▸ Excerpted passage:
(begin)

For Volf, the problem to be solved is the fact that, if it means anything, the Cross of Christ means that BOTH victims AND perpetrators can find forgiveness and reconciliation…not just with God, but with one another. This, of course, requires that the wrongs that exist between them must be “done away with.” Volf sets himself to explain, in detail, how this process works in a way that does not violate morality (by gutting the action of its “wrongness”) or justice (by letting the action go unpunished). As one would expect, theologically and ethically, this is a rather involved question.
One move that Volf makes at the beginning is to ground the whole discussion in traumatizing experience he had in the Yugoslavian army of being interrogated by a captain in the security service (known throughout the book as “Captain G”) for anti-Communist sympathies. The accusations were eventually dropped, but the wounds from that experience remained. This book, then, is not some sterile “thought experiment” but a sort of testimony to the way in which Volf has worked through his own status as victim to come to forgive and reconcile with his victimizer. Volf’s honesty about his own struggles provides the work some very necessary “groundedness” to make the discussion relatable and the argument compelling.

(end)

▸ Raw data:
(begin)

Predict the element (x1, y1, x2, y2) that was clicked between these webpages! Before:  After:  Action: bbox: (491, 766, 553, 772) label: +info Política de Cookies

(end)

▸ Given instruction 1:
From the passage about Volf, write out word for word the part that opens with the words containing "One move that" and closes with "the argument compelling.".
▸ Given instruction 2:
According to the passage about Volf, what name is used throughout the book for the officer who interrogated him?

▸ Written reply 1:
One move that Volf makes at the beginning is to ground the whole discussion in traumatizing experience he had in the Yugoslavian army of being interrogated by a captain in the security service (known throughout the book as “Captain G”) for anti-Communist sympathies. The accusations were eventually dropped, but the wounds from that experience remained. This book, then, is not some sterile “thought experiment” but a sort of testimony to the way in which Volf has worked through his own status as victim to come to forgive and reconcile with his victimizer. Volf’s honesty about his own struggles provides the work some very necessary “groundedness” to make the discussion relatable and the argument compelling.

▸ Written reply 2:
Captain G